Another consequence worth discussing concerns the loss of face suffered in some of these episodes by governmental agencies and functionaires. The agencies and their representatives have sometimes "taken a beating" while testifying in the case, and then later in media discussions of the episode. As indicated, framing media stories around the notion of bureaucratic incompetence has sometimes developed, which is a dramatic shift of the limelight from the group and its child care practices and lifestyle to the actions of the group's accusers. Public opinion research to find out if perceptions of such public agencies and officials as being engaged in overreaching would be of value in assessing the long term impacts of these episodes.

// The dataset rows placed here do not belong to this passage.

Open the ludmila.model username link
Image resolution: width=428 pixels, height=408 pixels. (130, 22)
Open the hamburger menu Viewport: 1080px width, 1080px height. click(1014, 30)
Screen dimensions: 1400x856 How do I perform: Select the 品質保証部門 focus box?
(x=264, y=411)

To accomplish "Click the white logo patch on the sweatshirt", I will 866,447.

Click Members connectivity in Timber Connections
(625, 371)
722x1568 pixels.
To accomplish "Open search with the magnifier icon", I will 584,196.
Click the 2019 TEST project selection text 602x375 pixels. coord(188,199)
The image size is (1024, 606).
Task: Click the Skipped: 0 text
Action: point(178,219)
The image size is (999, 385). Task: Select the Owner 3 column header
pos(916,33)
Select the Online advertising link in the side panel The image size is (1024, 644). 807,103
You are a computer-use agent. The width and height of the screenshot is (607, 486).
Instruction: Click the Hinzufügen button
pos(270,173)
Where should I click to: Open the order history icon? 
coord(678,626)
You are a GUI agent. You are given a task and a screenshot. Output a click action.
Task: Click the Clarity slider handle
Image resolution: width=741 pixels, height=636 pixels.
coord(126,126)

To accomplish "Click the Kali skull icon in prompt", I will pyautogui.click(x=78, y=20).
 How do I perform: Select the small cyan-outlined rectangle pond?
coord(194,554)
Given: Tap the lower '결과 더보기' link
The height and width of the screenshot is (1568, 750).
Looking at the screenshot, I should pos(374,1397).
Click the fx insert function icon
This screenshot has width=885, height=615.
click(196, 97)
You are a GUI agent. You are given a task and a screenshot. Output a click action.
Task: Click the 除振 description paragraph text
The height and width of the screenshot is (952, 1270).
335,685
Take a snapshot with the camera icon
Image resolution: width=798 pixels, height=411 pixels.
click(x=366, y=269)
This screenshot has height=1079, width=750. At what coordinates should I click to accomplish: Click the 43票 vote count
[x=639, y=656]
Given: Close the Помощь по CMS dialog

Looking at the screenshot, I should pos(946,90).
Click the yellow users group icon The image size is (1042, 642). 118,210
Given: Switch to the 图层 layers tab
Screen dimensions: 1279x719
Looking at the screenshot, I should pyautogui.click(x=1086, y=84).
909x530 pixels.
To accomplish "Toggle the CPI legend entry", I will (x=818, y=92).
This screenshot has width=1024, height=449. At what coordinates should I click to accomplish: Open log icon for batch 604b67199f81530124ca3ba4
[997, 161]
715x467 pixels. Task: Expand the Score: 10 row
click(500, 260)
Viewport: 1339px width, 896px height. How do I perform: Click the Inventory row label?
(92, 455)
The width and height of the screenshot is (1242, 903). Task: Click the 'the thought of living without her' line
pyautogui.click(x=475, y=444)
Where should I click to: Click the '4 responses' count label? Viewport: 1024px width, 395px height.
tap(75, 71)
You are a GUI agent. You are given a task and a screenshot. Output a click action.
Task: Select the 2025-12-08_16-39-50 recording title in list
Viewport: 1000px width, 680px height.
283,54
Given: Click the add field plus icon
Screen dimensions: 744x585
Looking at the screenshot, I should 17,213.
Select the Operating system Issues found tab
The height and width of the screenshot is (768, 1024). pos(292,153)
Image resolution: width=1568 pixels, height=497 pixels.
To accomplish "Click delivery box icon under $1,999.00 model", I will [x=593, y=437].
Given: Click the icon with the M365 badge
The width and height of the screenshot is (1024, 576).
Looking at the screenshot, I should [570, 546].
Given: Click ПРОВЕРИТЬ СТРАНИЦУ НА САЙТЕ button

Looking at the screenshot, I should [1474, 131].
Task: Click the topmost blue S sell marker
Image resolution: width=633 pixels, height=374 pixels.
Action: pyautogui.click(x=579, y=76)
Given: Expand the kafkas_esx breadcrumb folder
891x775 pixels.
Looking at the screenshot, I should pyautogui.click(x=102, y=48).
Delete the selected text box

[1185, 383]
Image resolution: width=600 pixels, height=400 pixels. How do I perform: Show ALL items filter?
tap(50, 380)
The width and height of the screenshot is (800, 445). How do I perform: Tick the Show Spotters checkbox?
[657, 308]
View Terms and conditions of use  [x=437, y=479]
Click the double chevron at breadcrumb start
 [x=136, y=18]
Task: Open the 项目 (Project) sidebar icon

Certainly the episodes and their outcomes will have both long and short term consequences for the two major protagonists in such events. The Religious groups themselves have suddenly been made aware that they and their members can suffer mightily at the hands of authorities of the state in which they reside. To have your children snatched from you in pre-dawn raids with large numbers of armed police makes this point better than perhaps any other event short of death. This cannot but effect the way the group defines itself, as well as the way it thinks of governmental authority in general and agents of the state specifically. Also, it seems reasonable to assume that the groups will exercise more care in the future about how they relate to children in the group. In some instances, court ordered continued scrutiny of group child rearing methods will insure that the group is aware that others are watching, and remind the parents that some think of their children ultimately as owned by the state. Child rearing methods may indeed change significantly. Research on this issue needs to be done, to see if, in fact, the groups may have, in a sense, "won the battle but lost the war," as they modify their child care and educational policies because of the tactics being used against them in recent years involving child abuse accusations.

An interesting issue is whether the outcomes of this situations will have much impact on those whose information and requests led the governmental agencies to take the actions they did. Will the individual ex-members or other detractors be negatively impacted by the outcomes? Or will they simply fade away, without any personal consequences. It is clear that this tactic is not as successful as might have been originally thought, given the increasing levels of concern about children in many societies. However, to date there have been no counter legal actions that would impose any penalties on such detractors. None have been charged with perjury, and none have been sued in civil actions for the damage that has been caused through the raids and arrests.

Only time will tell if making accusations of child abuse against new religions continues to be a tactic used much in the future. If a different outcome is obtained in France or in Victoria than has been the case elsewhere, then this will encourage those opposed to the new groups and their lifestyles to continue this tactic. If French legal authorities end up acting taking a similar position as in most other countries where the tactic has developed, or if the Victoria case is settled in a manner similar to what happened in New South Wales, then this could well be the death knell of such an approach to social control of new religions.